CLIFF FELL

 

People are everywhere breaking into blossom

 
as though in this poem 
the spring might propose again 
a blessing once given on a Minnesota road, 
 
or the season’s turning 
evoke the strange-working alchemy 
of the ever-changing heart. 
 
As only yesterday 
the light overcame us on the lawn 
at the edge of the street 
 
the day shaking itself into pink and white 
flurries of rain-blown blossom, 
a mosaic of petals at our feet, 
 
grounding us for the moment’s 
benediction and wonder. 
And the well-said thing would be to say 
 
the heart is given on a day like this 
to the people who walk beneath the trees, 
their faces shining, they are speechless 
 
as the showers fall soft 
in their hair, and over their shoulders, 
or petals wet as finger-prints 
 
press onto window-panes 
or make their quiet way into houses, 
leaving little trails of light and hope in the hall. 
 

ABOUT THE AUTHOR

Cliff Fell’s second collection of poems, Beauty of the Badlands, was published by VUP in 2008.

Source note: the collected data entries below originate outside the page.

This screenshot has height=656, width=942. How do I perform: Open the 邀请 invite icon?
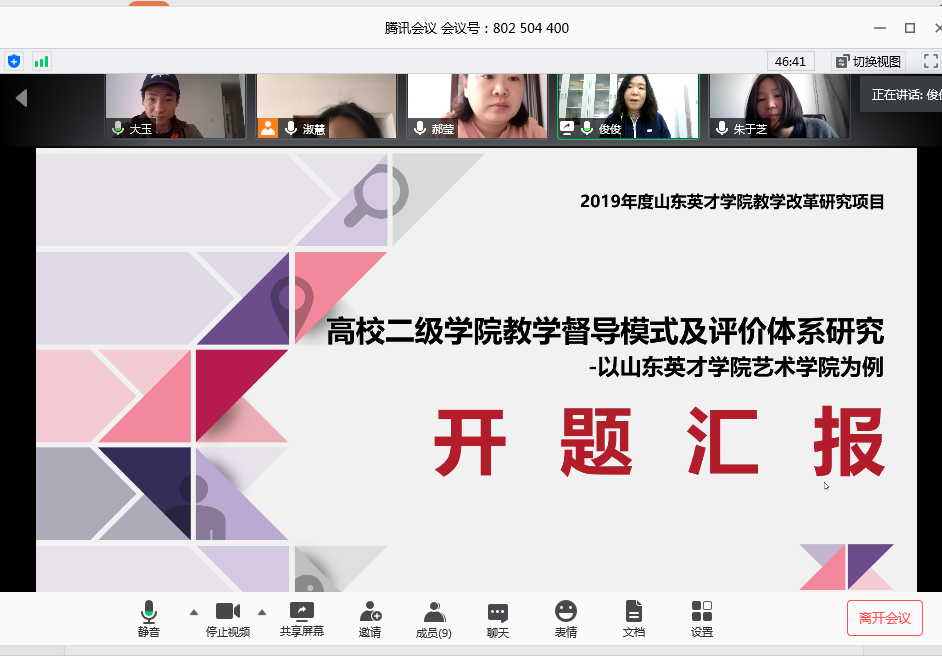(x=370, y=618)
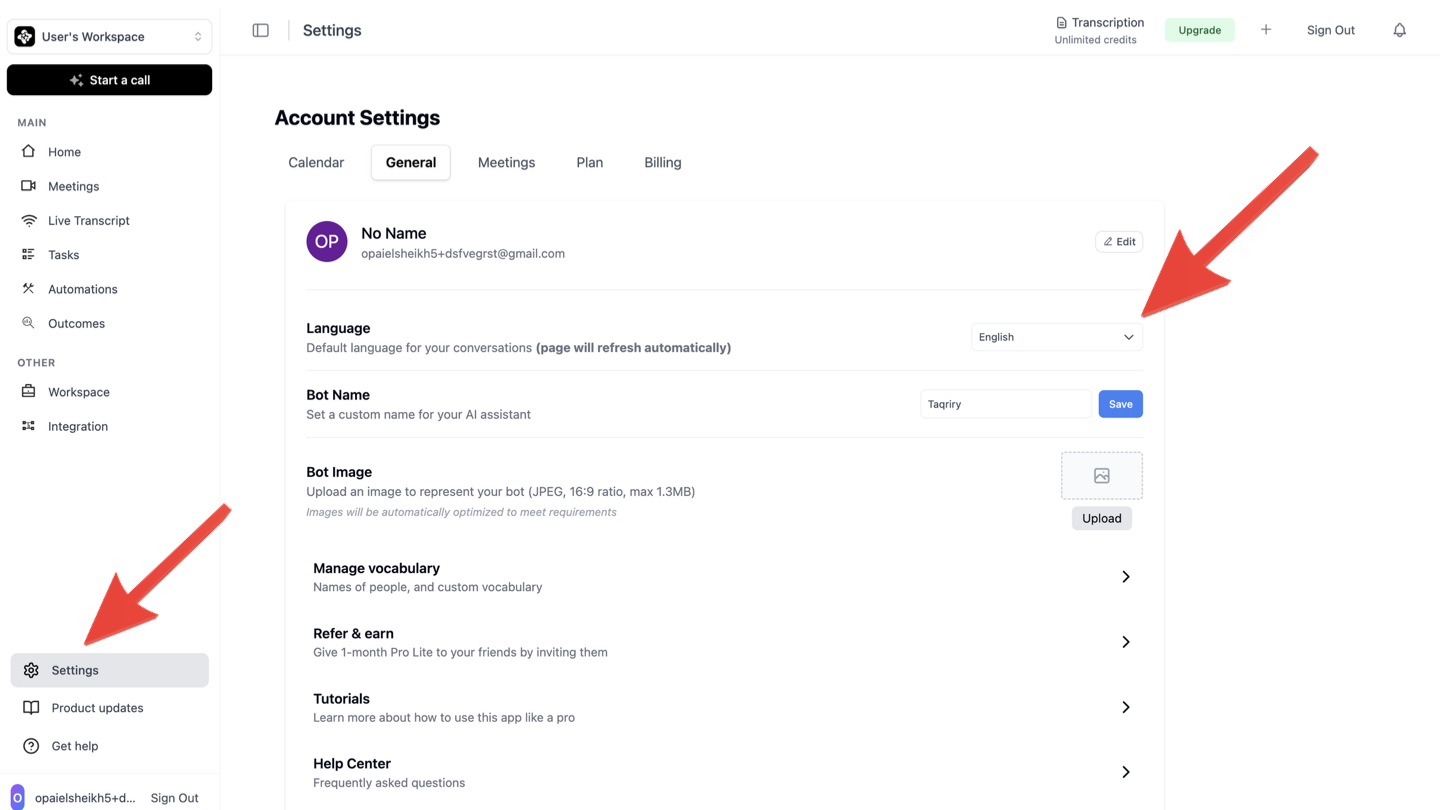
Task: Open the Workspace section
Action: pyautogui.click(x=79, y=391)
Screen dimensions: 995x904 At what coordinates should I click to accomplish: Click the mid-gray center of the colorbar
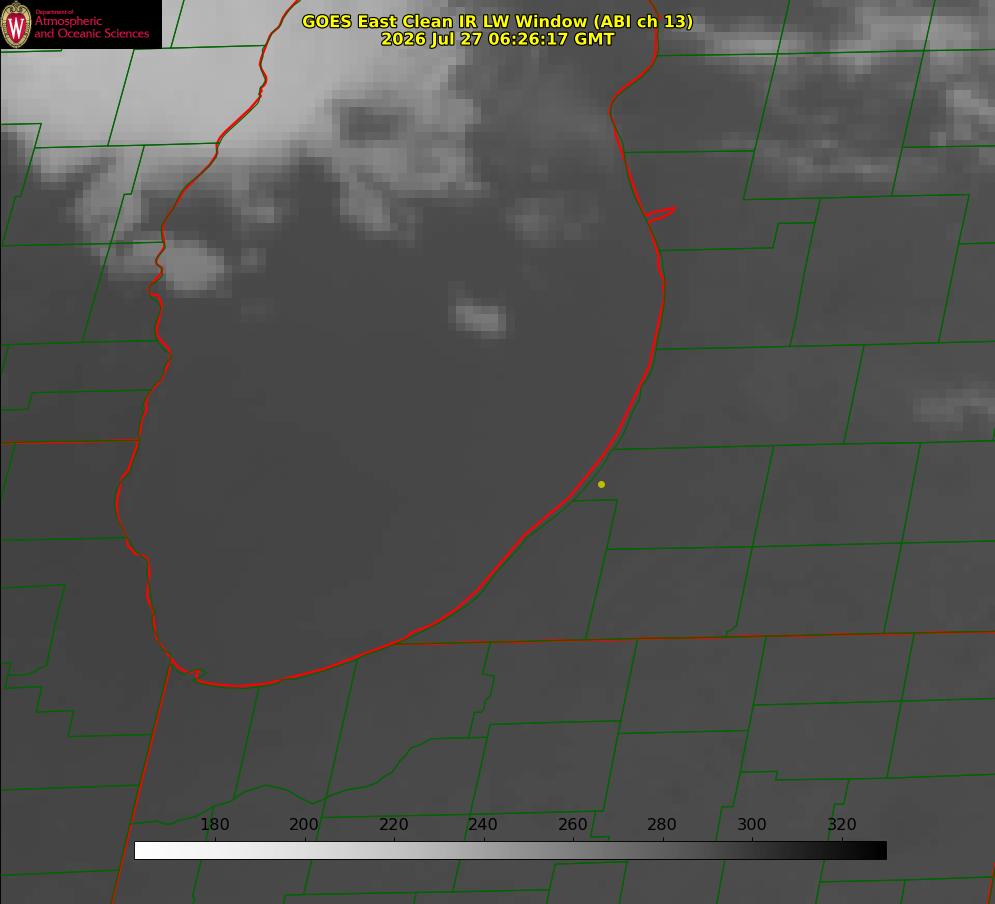(x=511, y=851)
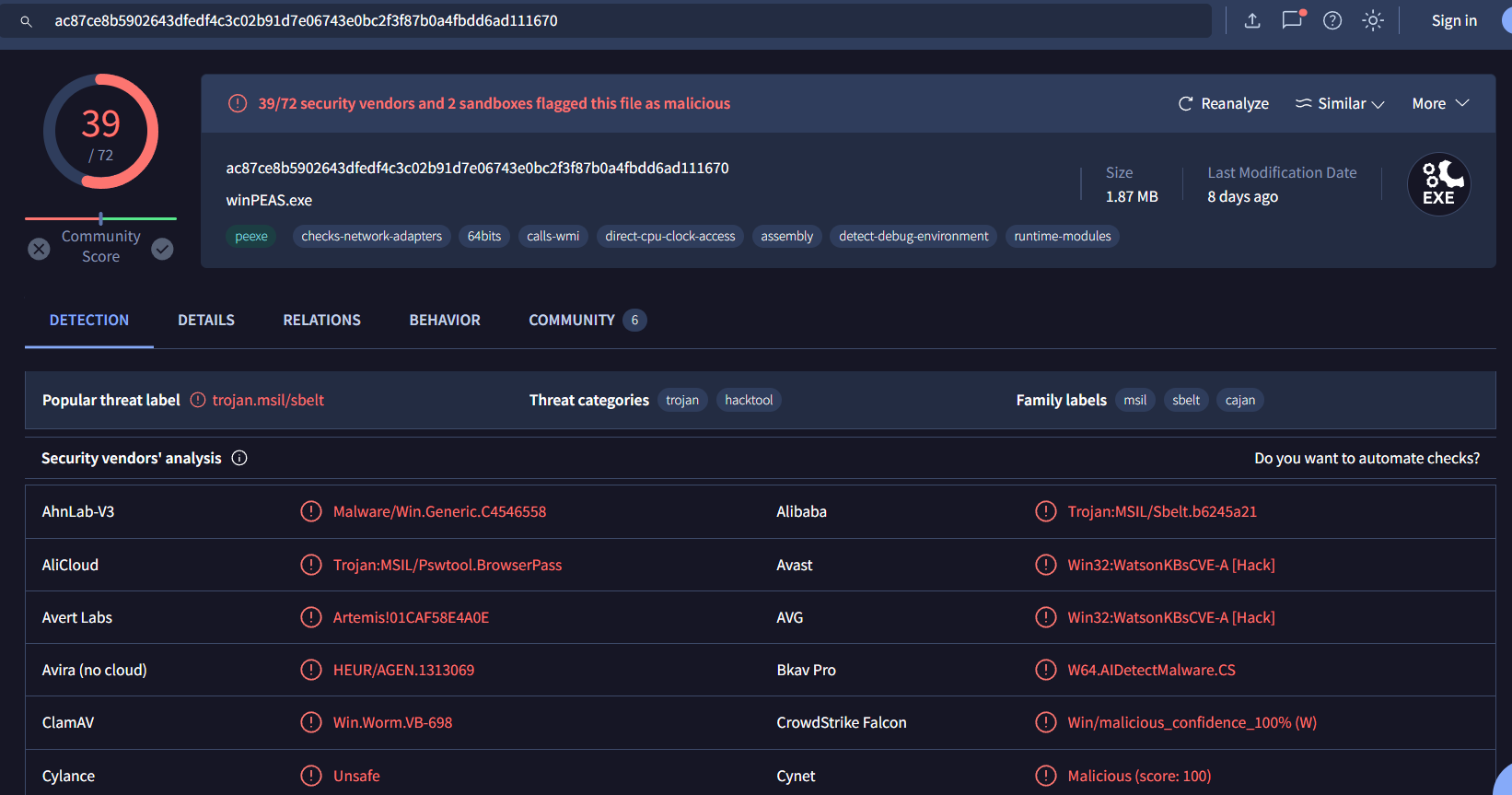Open the notifications comment icon
1512x795 pixels.
[x=1293, y=20]
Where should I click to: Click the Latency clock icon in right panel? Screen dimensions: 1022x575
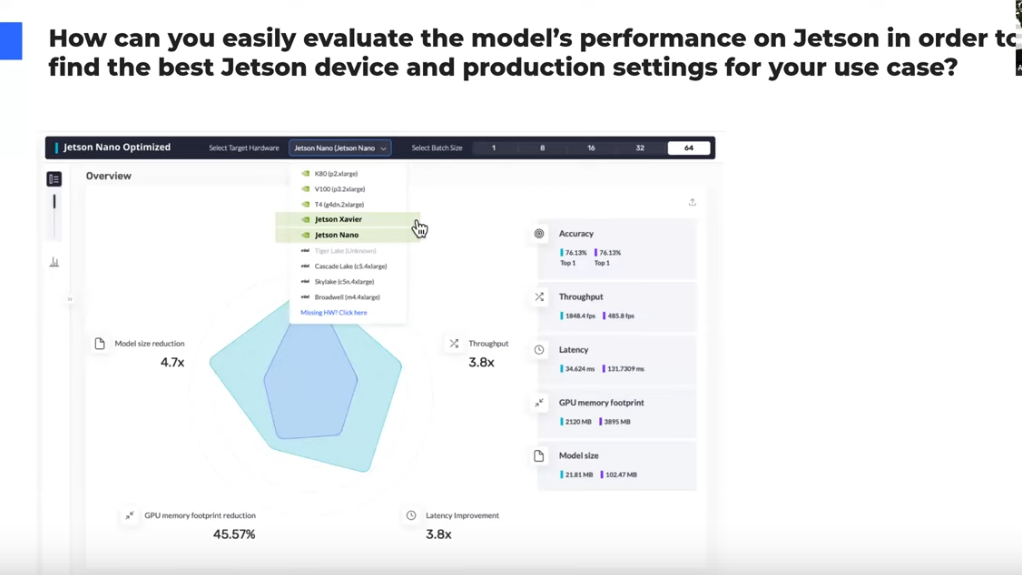point(539,350)
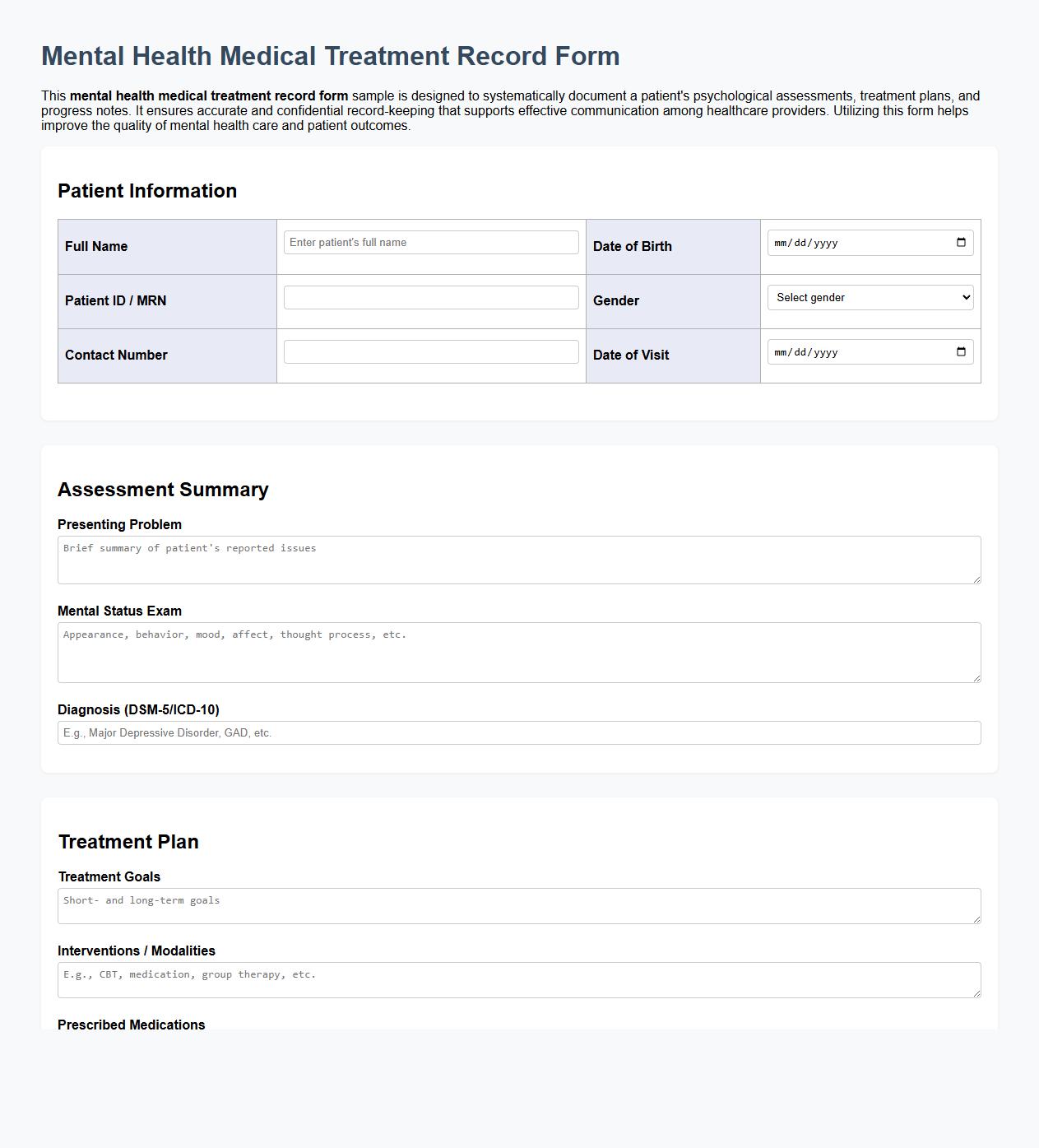Open the Select gender combo box

click(x=870, y=297)
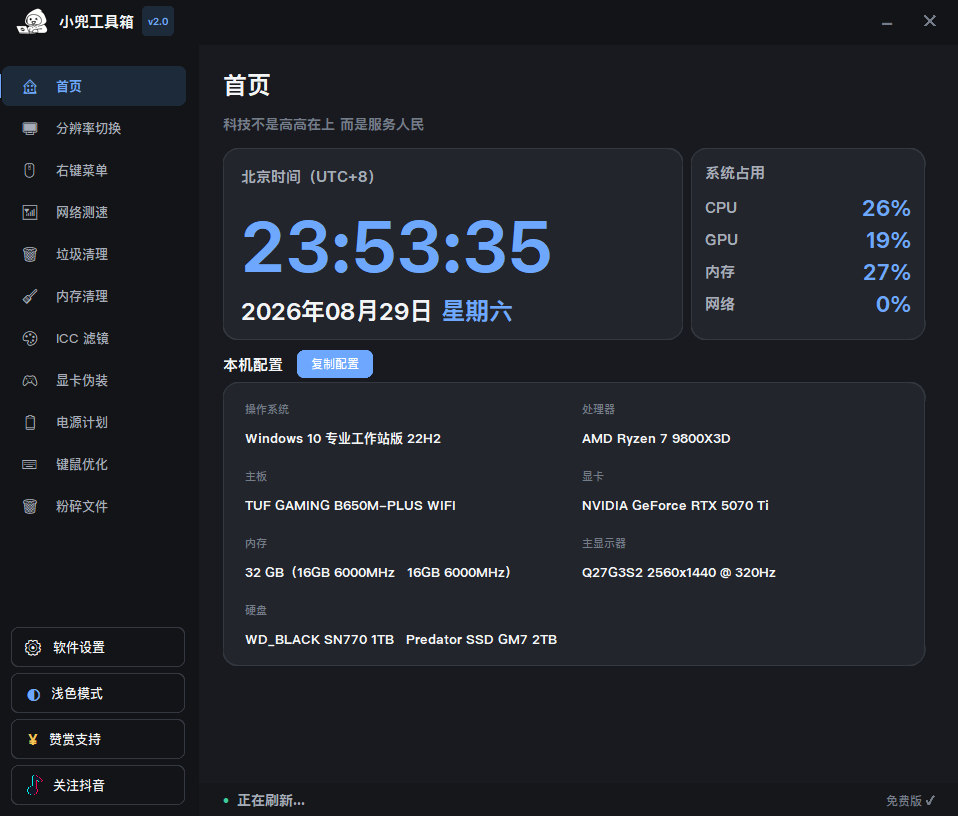This screenshot has height=816, width=958.
Task: Open the 分辨率切换 monitor icon
Action: [30, 128]
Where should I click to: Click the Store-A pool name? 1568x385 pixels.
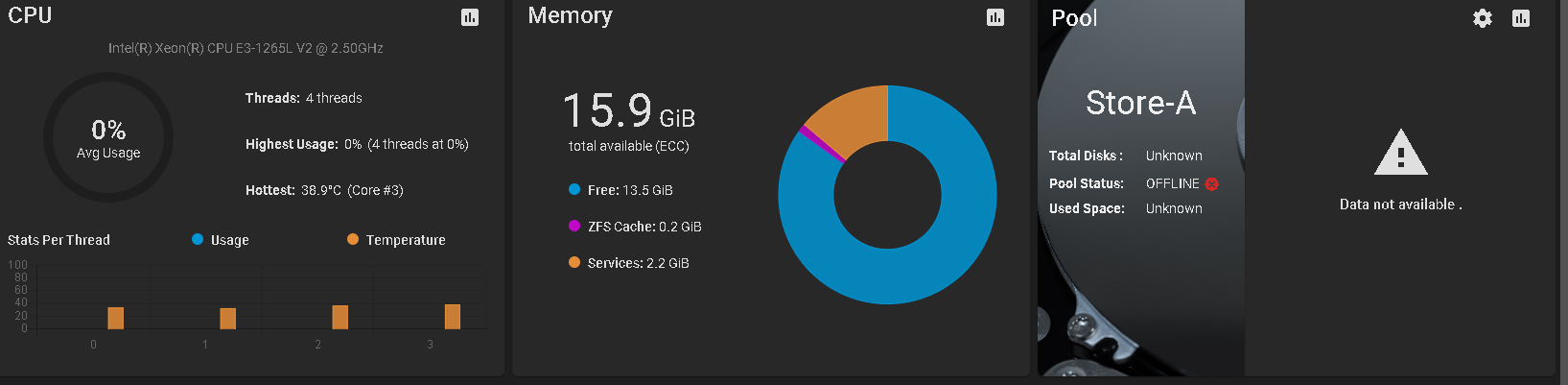[1140, 103]
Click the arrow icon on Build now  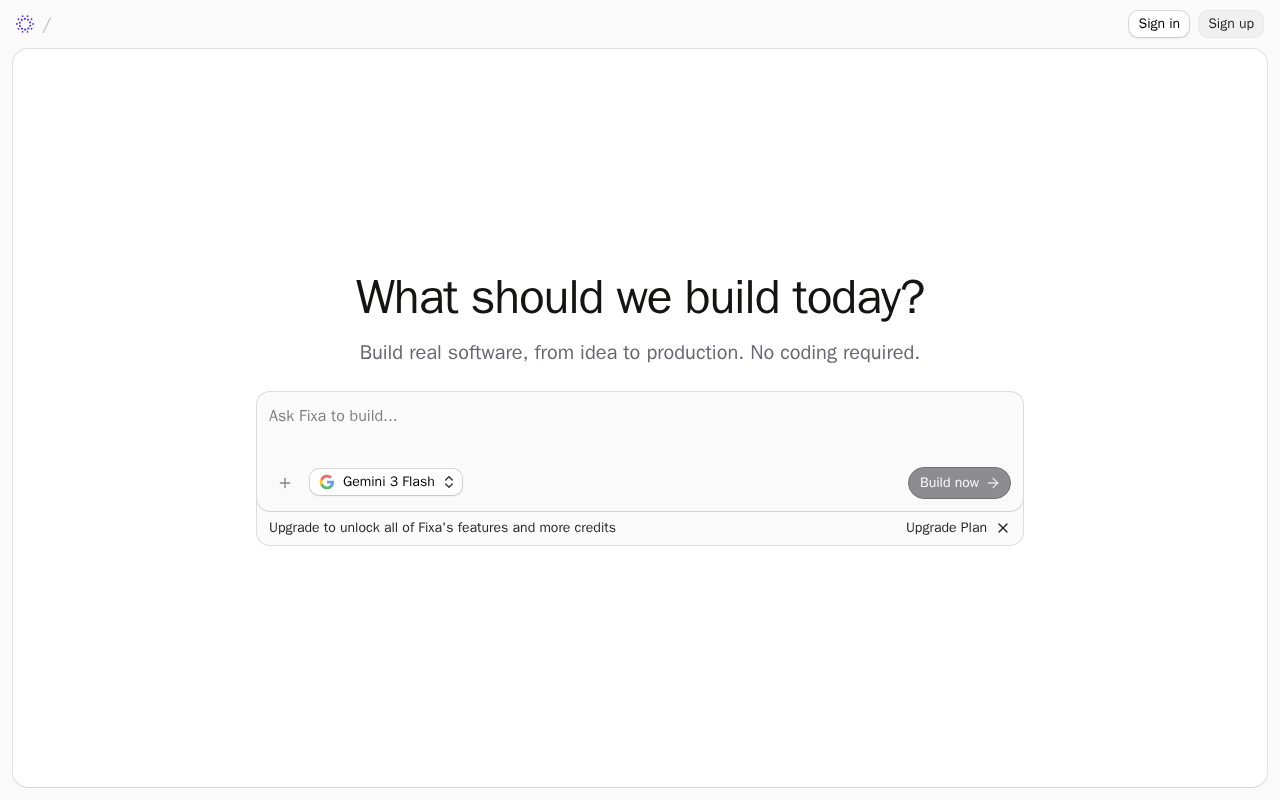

‘Of ‘People are everywhere breaking into blossom’ he says: ‘This was written in one sitting, late in October, while watching cherry blossoms fall on people passing along the street outside my workplace window. While I recognised almost immediately that the title line, the poem’s first impulse, was drawn from my memory of James Wright’sfine poem, ‘The Blessing’, I think now that the giddy optimism underpinning these lines really came from my growing anticipation that Barack Obama was soon to be elected to the White House, and my sense that we were on the cusp of a moment of hope and light.’